After housebreaking and theft, robbery made up the second largest proportion of executions for property offences, accounting for 34% of the total. 48 In England , robbery had been regarded as an indicator of the prevalence of crime more generally in the eighteenth century. In 1751 Henry Fielding warned of the frequency of the crime in London and stated that, if unchecked, the already flagrant increase in robberies would be liable to reach even greater heights. 49 However, in Scotland, with the exception of the Highlands , more pressing concerns over the prevalence of the crime of robbery were not as evident in the mid-eighteenth century. In February 1747 three men were indicted before the High Court in Edinburgh for violently assaulting His Majesty’s subjects with lethal weapons and robbing them of money upon the public highways. Their defence counsel argued that the crime of highway robbery should be punished with less severity in Scotland than in England “where the punishment was always capital.” He went on to argue that the crime rarely happened in Scotland and it was a just principle that the severity of the law should be proportional to how often the crime was committed. The men petitioned the court, which was consented to by the Advocate Depute, and they were banished to America for life instead of standing trial and facing a capital punishment . 50 This case not only demonstrates the discretionary powers of the courts, it also reveals how attitudes towards the perceived prevalence of the crime could affect legal responses to it in the decision-making process. The reluctance to pursue a capital charge for some offenders in Scotland is comparable to practices in Wales where both petty and grand juries made marked efforts to prevent offenders being found guilty of robbery indictments. Therefore, in the wider British context, Scottish responses to robbery in the mid-eighteenth century, with the notable caveat of the Highlands , reinforce the centre–periphery dichotomy established by King and Ward in their study of the capital punishment of property offences. 51

The number of executions for robbery had been relatively low until the 1780s, especially when compared to England , and there was at least a degree of awareness of this, as evidenced in the above case. However, by the second decade of the nineteenth century, robbery had become a greater concern in the Scottish courts and the newspapers, a topic that will be further discussed in Chap. 3. In terms of the geography of the crime, the predominant number of capital convictions occurred in Scotland’s central belt, a fact that was evident in the parliamentary returns for the years 1811–1814. 52 In gathering and analysing the data presented in the 1819 Report from the Select Committee on Criminal Laws, Emsley demonstrated that for London and Middlesex, between 1775 and 1784, the percentage of people executed following a capital conviction for highway robbery was 38.9%. By the early nineteenth century this had fallen to 8.6%. 53 Comparatively, in Scotland in the 1780s, during a peak decade in the overall numbers sent to the scaffold , 58.3% of those capitally convicted for robbery were executed. While this subsequently declined slightly, by the second decade of the nineteenth century it had risen again and 84% of offenders capitally convicted for robbery or the crime of stouthrief ,? which was sometimes charged synonymously with robbery in the early nineteenth century and involved the use of violence in a dwelling place, were executed. Chapter 3 will examine this continued high proportion of executions to capital convictions in more detail and present some potential explanations for it.

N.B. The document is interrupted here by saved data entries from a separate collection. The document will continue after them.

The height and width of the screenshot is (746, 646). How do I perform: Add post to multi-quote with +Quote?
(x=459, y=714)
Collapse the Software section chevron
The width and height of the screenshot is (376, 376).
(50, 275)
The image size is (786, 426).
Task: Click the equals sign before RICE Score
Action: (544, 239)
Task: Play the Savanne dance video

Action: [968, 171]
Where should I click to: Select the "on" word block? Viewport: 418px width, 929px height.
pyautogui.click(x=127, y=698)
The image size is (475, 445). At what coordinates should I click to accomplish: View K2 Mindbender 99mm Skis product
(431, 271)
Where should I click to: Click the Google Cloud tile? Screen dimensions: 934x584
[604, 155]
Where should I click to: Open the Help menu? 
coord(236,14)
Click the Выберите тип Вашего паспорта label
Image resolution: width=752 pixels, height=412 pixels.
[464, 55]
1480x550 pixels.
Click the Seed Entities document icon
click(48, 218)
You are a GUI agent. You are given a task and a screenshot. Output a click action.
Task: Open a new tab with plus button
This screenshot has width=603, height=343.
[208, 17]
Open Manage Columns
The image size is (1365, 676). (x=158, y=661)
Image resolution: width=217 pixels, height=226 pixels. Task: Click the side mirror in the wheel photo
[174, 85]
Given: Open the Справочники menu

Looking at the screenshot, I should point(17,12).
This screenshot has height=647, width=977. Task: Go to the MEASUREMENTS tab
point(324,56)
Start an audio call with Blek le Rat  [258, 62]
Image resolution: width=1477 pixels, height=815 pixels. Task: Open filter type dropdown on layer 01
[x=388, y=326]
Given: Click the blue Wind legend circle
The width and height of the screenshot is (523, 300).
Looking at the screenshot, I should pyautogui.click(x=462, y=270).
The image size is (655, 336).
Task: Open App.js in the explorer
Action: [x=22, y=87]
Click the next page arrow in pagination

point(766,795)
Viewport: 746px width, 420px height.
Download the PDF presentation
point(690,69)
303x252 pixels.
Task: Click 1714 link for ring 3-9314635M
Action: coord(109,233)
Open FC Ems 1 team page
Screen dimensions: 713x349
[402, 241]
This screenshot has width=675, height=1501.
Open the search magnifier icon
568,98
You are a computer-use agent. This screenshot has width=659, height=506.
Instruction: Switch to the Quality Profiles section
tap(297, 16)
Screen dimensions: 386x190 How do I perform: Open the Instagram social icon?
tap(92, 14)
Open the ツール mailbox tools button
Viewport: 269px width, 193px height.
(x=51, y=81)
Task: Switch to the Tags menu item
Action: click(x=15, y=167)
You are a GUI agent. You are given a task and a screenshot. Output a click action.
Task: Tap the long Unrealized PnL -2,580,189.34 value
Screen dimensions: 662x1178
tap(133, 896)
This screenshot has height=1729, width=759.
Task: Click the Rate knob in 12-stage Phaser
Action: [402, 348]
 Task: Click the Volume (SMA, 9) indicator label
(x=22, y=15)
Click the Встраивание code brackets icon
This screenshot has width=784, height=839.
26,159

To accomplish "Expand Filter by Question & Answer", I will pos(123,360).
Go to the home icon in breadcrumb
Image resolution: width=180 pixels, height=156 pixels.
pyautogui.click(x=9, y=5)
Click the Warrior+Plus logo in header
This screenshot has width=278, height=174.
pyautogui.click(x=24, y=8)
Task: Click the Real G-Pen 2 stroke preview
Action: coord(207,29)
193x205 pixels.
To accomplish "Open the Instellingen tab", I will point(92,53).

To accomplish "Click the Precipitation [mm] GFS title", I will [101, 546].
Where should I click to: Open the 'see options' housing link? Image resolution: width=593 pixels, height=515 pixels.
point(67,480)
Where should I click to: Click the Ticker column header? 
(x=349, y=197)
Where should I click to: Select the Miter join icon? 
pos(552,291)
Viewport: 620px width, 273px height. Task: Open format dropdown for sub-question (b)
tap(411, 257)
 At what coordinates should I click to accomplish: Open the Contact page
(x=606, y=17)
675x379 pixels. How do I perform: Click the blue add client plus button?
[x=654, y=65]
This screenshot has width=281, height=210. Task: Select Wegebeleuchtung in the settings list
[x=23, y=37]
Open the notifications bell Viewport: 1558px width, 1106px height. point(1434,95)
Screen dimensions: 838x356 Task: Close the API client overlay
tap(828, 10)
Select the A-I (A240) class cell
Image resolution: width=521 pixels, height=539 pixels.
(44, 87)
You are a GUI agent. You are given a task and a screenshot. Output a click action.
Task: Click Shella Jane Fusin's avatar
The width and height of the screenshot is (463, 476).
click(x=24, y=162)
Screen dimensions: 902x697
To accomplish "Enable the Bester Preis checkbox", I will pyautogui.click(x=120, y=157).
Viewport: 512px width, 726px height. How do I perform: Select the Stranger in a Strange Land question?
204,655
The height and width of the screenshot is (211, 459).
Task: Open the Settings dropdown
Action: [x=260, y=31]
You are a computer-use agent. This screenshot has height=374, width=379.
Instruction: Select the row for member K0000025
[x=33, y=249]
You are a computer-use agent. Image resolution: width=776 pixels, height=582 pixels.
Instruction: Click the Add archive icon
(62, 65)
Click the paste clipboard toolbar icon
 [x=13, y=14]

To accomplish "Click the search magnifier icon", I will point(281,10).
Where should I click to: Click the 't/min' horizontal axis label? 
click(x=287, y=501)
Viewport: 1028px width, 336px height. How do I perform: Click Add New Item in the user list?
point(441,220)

There were 49 executions for theft of cattle, horses or sheep in this period. Fourteen of the cases occurred between 1746 and 1755 following trials before the Northern Circuit, this being the highest concentration of executions for the crime in any decade across this period. When breaking down the numbers of executions by decade, those for cattle, horse or sheep theft present almost a reverse pattern to the figures for other property offences, notably robbery , as there were only seven people executed for the crime following the turn of the nineteenth century. Towards the end of the eighteenth century the charges were often restricted to a lesser offence and thus not punished capitally. For example, in Inverness in May 1774, three men had been indicted for cattle theft but were found guilty only of slaughtering the cows in question. 54 By the nineteenth century it was only in cases of excessive theft, such as that of James Ritchie who had stolen 30 sheep from the parks of Gordon Castle, where a capital punishment was passed. 55 A return of the number of persons brought to trial for crimes of a potentially capital nature in Scotland between 1827 and 1832 was presented to Parliament in 1832. The total number of people charged with various forms of theft, including that of horses and cattle as well as theft aggravated by housebreaking, was 1076. However, in all but 24 of these cases, the charge was restricted so the criminal would not face a capital trial. 56 Of these 24 cases, there were 12 capital convictions but only three executions. This demonstrates that, by the 1830s, property offences were sending fewer criminals to the scaffold despite Alison’s observation in 1832 that “probably a greater number of cases have been tried since the peace of 1815 than from the institution of the Court of Justiciary down to that time.” 57 A reading of the court records themselves also reflects the swell in the sheer volume of cases. An increase in criminality may have occurred, particularly in Scotland’s rapidly industrialising central belt, or policing and prosecution methods may have become more efficient, thus bringing more offenders to justice. However, what is clear is that the figures demonstrate the importance of the discretionary power of the courts, particularly that of the judges, to limit the level of punishment meted out.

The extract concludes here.